• What is needed: The answer is the line with "Task: Click the page number input field" and every line after it to the end of the listing, retyped exactly. Pictures do not belong in it.

• Input records:
.....

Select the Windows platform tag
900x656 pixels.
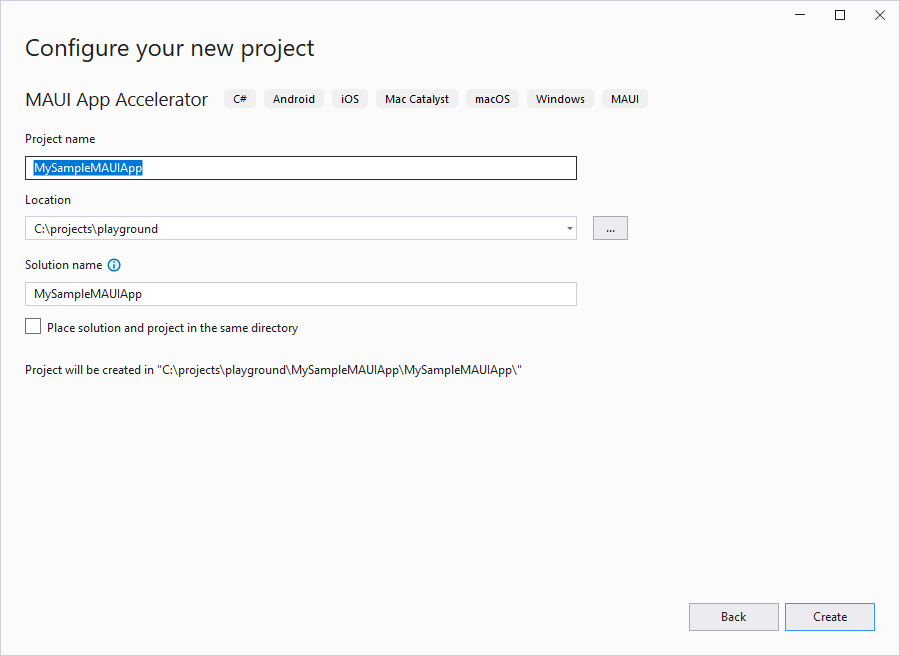(560, 99)
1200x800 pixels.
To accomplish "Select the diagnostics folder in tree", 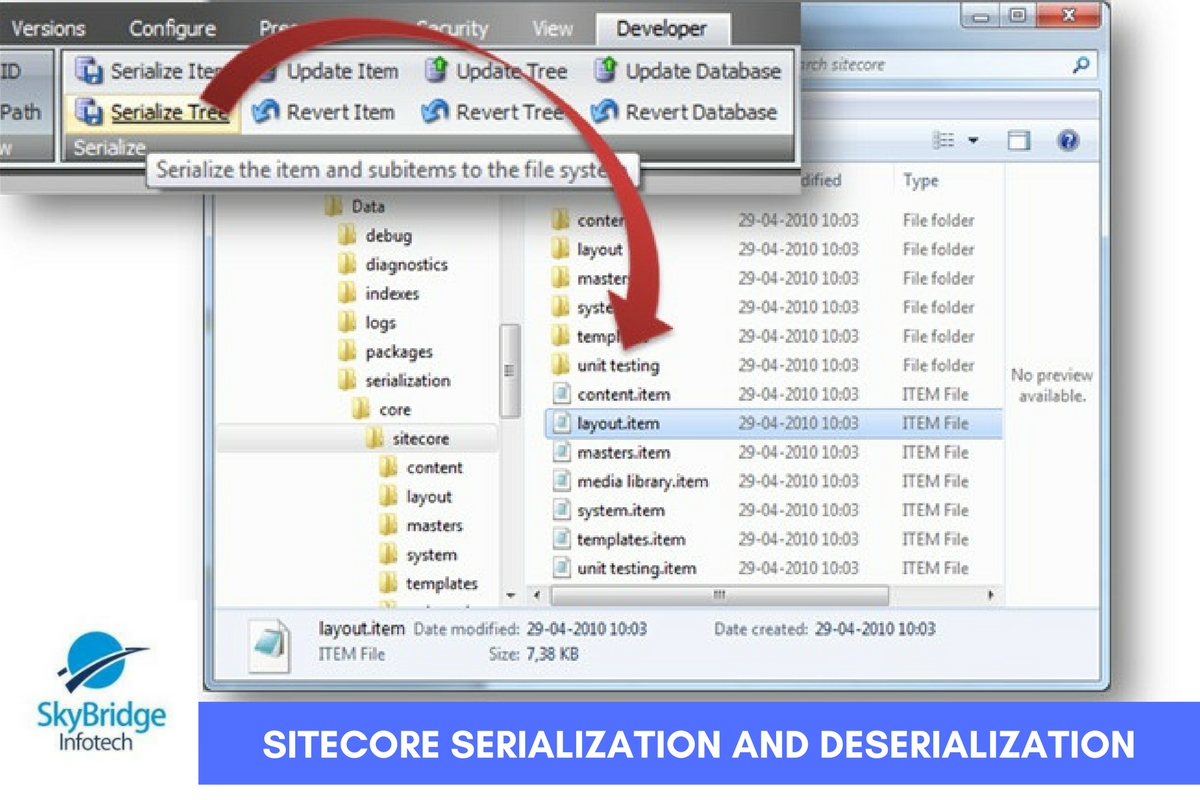I will coord(406,265).
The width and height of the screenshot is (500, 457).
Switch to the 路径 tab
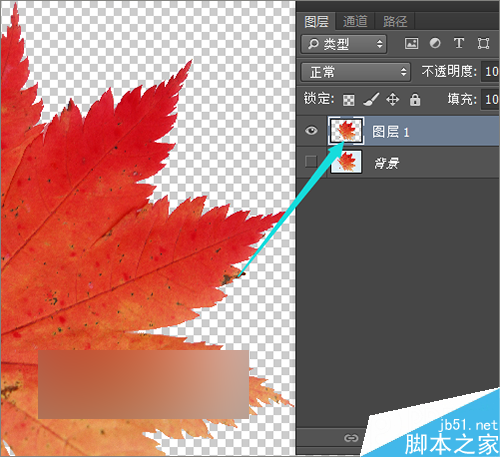click(x=395, y=21)
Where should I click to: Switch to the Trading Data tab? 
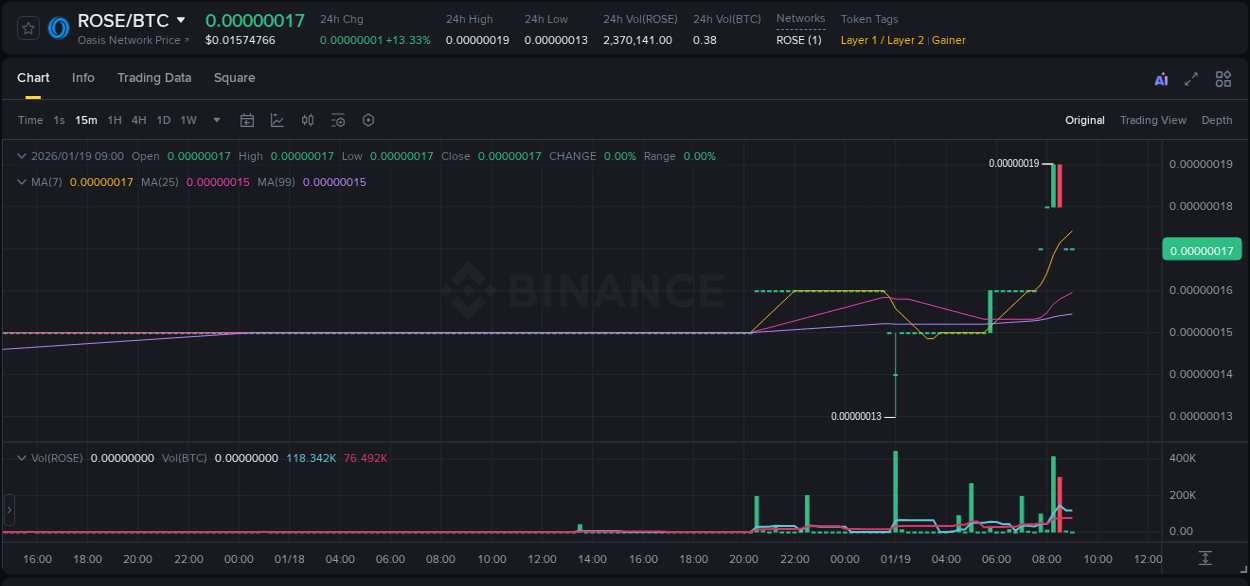[x=154, y=78]
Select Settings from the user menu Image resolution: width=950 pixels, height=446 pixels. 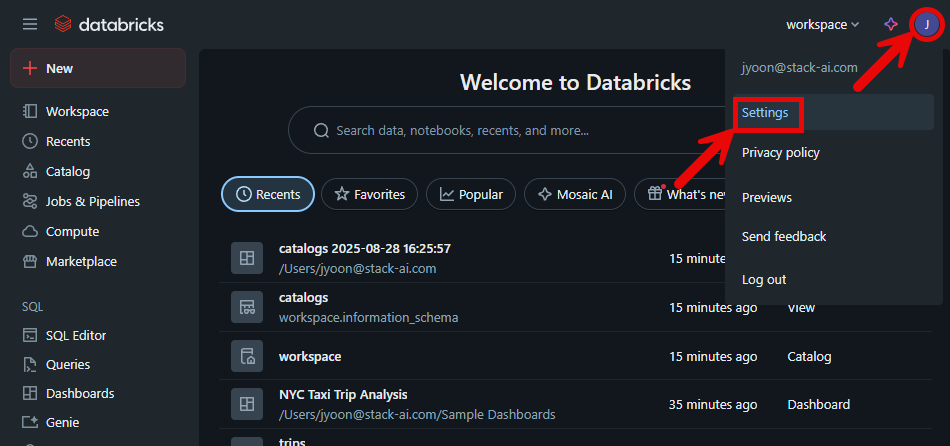coord(765,113)
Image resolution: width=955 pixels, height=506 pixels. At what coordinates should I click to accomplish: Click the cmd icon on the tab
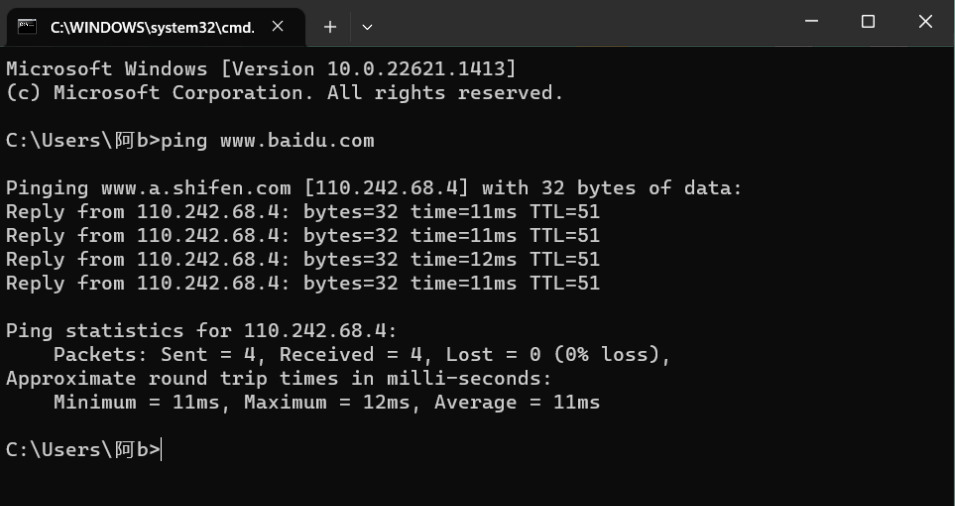28,27
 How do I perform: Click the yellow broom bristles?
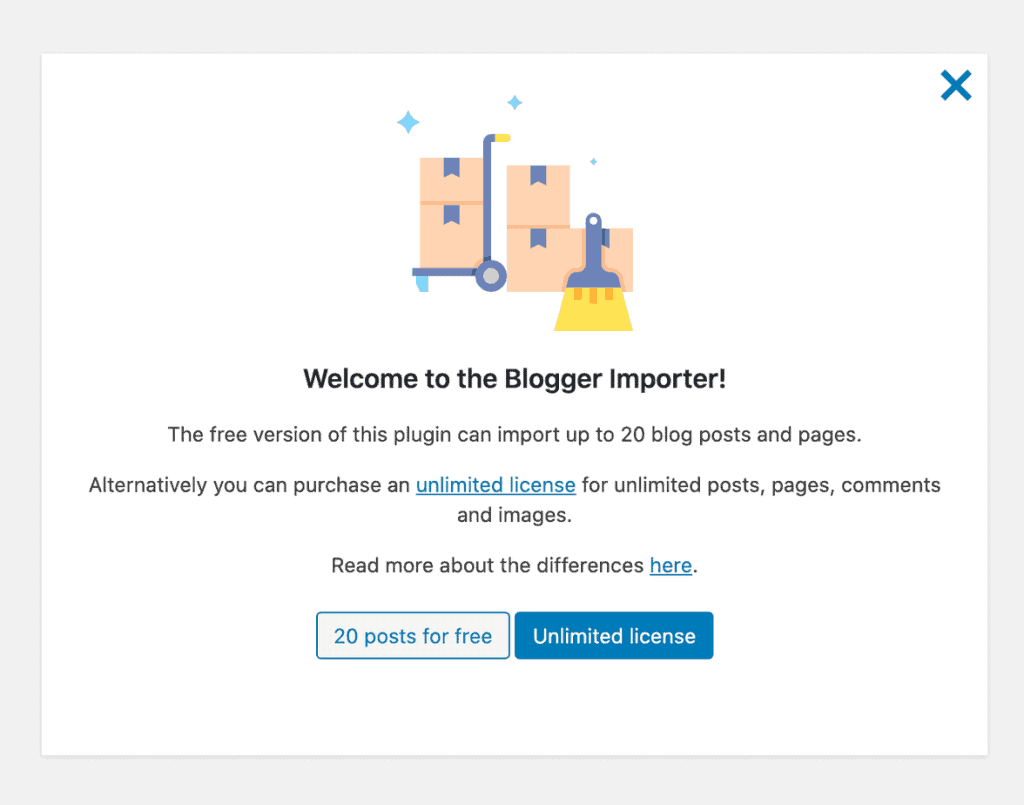(593, 310)
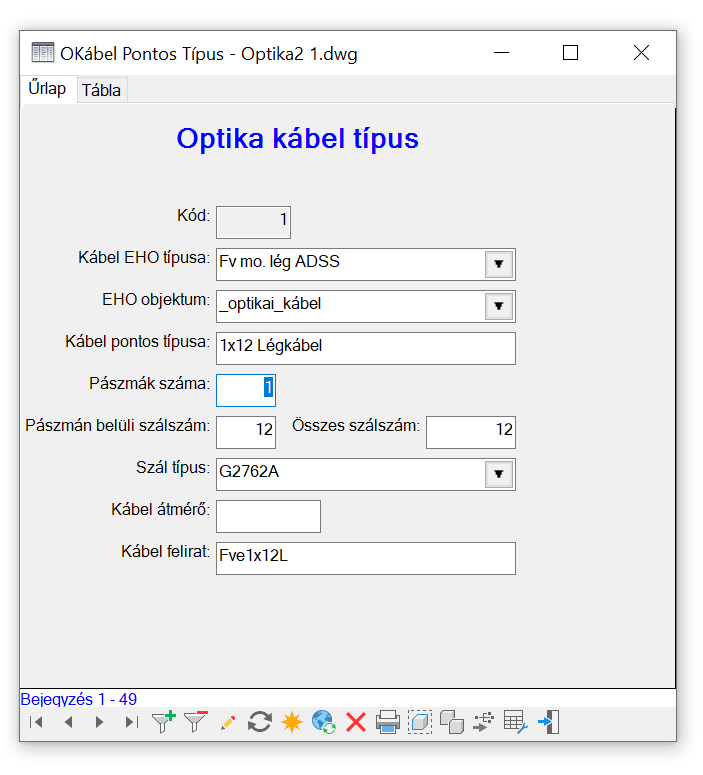Delete record with the red X icon
This screenshot has height=775, width=703.
pos(355,722)
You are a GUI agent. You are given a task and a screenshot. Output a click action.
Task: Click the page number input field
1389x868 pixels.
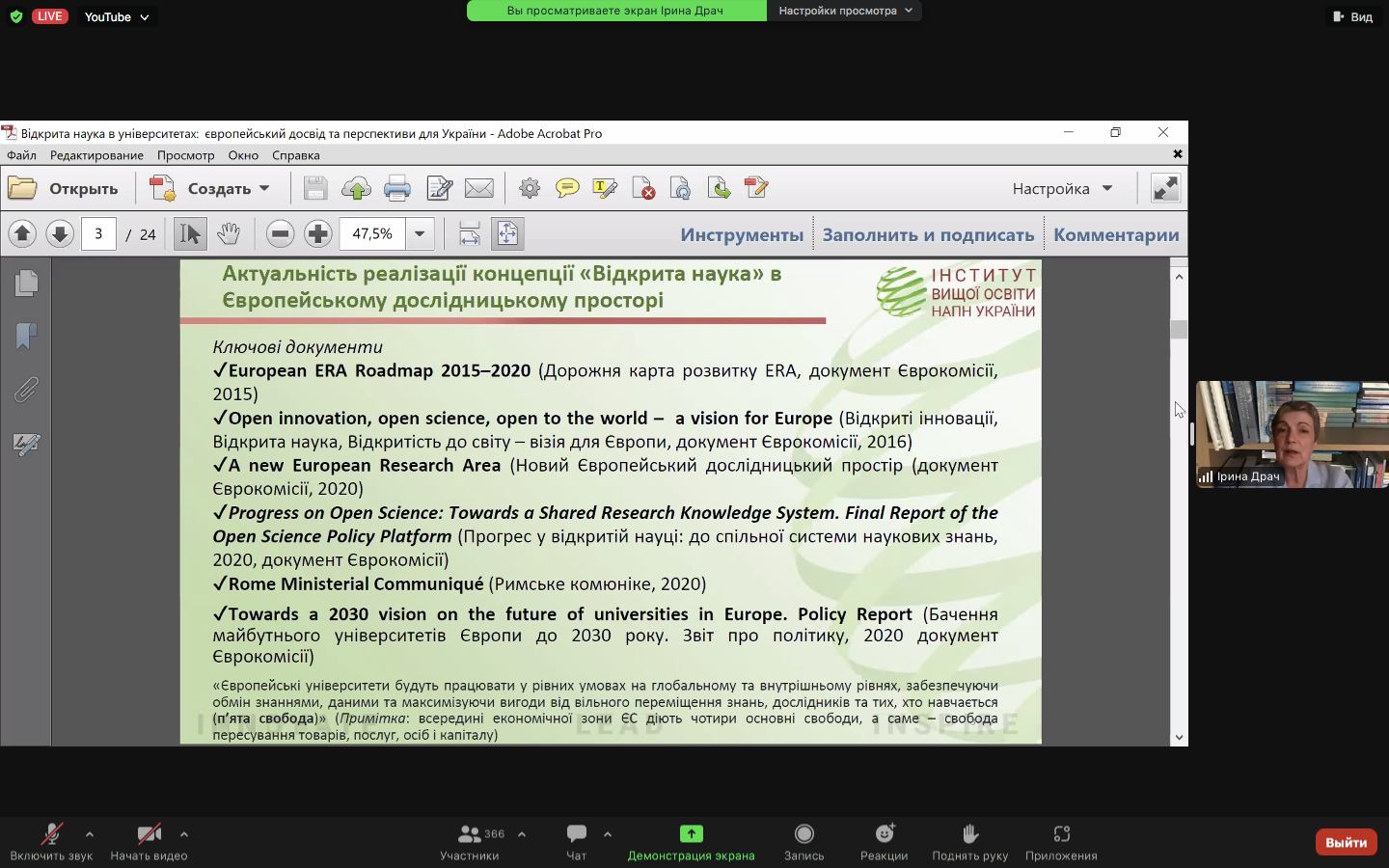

.....

• Finished task:
Task: Click the page number input field
1389x868 pixels.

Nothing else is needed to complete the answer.